Exercise data ::
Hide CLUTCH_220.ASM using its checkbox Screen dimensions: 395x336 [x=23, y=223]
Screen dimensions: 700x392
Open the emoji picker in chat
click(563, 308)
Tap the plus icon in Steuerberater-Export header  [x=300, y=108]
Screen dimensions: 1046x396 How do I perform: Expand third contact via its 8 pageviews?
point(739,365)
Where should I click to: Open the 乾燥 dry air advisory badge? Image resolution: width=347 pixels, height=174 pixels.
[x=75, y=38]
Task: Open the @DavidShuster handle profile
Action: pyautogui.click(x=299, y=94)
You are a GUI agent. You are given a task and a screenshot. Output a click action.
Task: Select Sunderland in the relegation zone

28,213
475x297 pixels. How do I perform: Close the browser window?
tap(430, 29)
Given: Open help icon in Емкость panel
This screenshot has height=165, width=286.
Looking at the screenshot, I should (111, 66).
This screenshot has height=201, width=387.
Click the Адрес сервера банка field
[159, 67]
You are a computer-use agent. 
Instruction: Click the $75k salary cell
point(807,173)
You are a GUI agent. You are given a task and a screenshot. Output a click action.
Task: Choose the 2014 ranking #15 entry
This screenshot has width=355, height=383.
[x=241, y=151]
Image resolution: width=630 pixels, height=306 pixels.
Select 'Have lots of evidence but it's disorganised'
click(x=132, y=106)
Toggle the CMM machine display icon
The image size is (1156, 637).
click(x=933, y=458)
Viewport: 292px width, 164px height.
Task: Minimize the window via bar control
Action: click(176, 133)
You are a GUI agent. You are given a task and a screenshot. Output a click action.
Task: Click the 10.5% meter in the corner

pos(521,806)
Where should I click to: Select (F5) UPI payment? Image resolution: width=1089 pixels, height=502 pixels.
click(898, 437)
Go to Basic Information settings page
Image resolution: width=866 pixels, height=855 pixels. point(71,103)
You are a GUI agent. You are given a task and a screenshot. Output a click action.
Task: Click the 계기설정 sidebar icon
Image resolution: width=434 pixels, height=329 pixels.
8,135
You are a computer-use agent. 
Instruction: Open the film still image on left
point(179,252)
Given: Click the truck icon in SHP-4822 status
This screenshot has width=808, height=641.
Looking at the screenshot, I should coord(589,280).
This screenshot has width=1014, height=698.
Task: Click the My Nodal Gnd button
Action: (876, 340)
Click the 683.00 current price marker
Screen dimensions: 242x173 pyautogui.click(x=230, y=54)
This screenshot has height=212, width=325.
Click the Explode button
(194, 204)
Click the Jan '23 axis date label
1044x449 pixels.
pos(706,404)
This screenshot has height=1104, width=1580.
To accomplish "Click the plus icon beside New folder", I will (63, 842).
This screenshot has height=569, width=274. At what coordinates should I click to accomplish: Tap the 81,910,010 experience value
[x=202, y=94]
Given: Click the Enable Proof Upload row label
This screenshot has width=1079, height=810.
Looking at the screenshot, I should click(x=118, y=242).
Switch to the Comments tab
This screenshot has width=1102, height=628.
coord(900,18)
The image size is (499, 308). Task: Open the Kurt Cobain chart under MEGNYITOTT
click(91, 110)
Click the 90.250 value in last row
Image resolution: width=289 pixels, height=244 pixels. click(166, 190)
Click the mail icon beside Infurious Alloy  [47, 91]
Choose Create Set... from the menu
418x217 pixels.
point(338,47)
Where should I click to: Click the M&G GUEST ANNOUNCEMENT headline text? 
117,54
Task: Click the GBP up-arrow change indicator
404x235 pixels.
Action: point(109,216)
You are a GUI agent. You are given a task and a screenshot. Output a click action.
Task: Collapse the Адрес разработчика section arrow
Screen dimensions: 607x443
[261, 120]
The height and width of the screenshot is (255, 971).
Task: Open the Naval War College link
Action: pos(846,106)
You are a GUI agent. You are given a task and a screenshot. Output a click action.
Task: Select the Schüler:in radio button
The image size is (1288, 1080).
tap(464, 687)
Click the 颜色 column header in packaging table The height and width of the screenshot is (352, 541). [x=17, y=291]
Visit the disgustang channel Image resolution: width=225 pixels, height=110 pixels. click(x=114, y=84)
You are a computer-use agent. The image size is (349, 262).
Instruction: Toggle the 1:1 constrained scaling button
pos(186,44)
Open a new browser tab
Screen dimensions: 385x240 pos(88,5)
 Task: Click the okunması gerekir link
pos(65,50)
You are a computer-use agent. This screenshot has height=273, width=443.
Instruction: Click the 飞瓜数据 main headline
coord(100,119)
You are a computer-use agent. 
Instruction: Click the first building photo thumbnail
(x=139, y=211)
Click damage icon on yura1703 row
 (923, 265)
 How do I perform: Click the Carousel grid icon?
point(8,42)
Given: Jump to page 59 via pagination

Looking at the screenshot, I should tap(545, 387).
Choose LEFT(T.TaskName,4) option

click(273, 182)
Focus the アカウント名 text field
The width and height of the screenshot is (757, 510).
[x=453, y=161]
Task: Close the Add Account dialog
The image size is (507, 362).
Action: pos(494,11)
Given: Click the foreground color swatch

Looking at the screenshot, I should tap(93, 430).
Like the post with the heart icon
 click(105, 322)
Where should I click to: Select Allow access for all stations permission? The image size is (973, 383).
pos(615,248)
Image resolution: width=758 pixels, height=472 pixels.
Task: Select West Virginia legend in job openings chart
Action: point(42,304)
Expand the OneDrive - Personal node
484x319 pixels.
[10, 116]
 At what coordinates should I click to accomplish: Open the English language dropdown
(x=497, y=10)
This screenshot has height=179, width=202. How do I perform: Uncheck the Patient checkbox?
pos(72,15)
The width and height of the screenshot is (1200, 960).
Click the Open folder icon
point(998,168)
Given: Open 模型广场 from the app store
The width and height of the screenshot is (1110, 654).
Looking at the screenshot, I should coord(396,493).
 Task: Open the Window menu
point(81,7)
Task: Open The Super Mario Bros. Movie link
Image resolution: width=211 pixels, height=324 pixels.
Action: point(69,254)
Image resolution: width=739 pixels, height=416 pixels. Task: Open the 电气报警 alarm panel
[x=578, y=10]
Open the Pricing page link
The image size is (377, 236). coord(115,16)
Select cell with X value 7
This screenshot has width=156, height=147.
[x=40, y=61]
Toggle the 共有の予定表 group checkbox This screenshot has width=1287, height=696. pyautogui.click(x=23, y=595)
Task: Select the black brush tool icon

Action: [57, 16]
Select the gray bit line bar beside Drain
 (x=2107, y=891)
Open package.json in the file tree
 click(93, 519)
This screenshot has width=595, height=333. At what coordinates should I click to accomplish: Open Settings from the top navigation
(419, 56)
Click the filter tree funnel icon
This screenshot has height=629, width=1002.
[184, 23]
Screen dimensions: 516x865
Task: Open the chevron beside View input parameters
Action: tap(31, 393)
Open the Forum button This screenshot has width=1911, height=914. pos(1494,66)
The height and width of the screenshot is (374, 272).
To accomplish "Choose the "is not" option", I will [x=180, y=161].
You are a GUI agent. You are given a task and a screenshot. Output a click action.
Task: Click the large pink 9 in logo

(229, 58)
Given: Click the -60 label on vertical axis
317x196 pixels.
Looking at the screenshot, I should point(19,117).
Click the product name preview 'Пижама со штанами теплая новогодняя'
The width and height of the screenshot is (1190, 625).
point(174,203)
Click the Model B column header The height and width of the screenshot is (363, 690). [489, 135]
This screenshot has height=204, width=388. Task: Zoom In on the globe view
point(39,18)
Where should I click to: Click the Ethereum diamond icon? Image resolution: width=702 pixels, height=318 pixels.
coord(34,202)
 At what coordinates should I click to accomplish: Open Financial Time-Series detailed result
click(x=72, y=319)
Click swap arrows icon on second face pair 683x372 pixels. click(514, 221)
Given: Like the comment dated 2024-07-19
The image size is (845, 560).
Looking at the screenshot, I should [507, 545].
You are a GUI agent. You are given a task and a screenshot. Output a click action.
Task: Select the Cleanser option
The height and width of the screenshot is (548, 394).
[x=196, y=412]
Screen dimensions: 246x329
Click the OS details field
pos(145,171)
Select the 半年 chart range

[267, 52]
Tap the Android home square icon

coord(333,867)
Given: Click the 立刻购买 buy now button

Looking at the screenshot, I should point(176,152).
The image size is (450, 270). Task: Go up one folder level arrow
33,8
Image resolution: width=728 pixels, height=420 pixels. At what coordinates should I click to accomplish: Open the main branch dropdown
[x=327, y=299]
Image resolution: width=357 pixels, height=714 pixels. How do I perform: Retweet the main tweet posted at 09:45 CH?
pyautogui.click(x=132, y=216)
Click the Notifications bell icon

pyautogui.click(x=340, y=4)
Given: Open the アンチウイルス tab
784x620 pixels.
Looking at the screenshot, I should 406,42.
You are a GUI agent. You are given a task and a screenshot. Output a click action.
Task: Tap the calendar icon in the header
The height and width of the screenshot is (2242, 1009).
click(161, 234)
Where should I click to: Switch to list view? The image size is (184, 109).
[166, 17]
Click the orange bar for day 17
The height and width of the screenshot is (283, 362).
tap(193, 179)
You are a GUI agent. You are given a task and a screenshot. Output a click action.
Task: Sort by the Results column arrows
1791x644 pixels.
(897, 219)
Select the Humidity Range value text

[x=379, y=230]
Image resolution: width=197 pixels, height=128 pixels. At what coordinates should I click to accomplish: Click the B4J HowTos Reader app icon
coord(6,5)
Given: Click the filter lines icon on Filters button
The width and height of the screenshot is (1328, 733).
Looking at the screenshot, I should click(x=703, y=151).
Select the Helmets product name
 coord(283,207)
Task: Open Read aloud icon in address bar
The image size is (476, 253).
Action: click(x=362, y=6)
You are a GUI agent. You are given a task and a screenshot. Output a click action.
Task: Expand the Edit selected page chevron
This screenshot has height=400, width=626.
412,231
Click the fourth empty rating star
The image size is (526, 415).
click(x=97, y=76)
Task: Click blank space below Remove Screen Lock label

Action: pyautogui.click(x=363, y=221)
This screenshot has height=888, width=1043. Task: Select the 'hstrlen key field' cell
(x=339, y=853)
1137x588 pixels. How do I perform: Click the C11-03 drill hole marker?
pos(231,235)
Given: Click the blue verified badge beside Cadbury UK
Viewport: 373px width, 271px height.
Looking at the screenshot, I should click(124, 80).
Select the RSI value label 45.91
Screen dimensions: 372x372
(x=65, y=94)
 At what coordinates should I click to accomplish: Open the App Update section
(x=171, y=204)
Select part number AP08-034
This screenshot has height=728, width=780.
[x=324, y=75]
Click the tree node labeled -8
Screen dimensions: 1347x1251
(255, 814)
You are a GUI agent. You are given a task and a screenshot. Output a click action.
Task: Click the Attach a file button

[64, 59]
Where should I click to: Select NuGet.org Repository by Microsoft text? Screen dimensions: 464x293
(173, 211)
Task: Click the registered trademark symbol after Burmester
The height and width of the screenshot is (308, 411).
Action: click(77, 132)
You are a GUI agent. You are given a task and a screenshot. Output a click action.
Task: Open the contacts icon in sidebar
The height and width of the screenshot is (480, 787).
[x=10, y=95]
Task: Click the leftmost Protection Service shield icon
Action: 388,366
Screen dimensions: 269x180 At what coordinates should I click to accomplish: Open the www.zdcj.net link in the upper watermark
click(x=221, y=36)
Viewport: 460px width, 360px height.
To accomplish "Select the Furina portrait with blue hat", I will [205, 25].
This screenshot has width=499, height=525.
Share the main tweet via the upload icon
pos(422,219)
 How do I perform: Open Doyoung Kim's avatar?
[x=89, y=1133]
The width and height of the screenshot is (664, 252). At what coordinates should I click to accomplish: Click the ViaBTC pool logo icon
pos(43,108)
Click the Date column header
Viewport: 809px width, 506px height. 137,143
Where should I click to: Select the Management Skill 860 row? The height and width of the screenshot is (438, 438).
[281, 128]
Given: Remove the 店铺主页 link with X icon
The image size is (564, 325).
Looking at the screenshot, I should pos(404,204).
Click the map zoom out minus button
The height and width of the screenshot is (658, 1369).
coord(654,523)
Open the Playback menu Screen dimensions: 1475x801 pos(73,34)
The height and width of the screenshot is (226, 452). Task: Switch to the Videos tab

What this task involves ::
Please find every line in the listing that holds the string "will" and copy it.

Written solution ::
To accomplish "Click the plus icon beside New folder", I will (63, 842).
To accomplish "Choose the "is not" option", I will [x=180, y=161].
To accomplish "Select the Furina portrait with blue hat", I will [205, 25].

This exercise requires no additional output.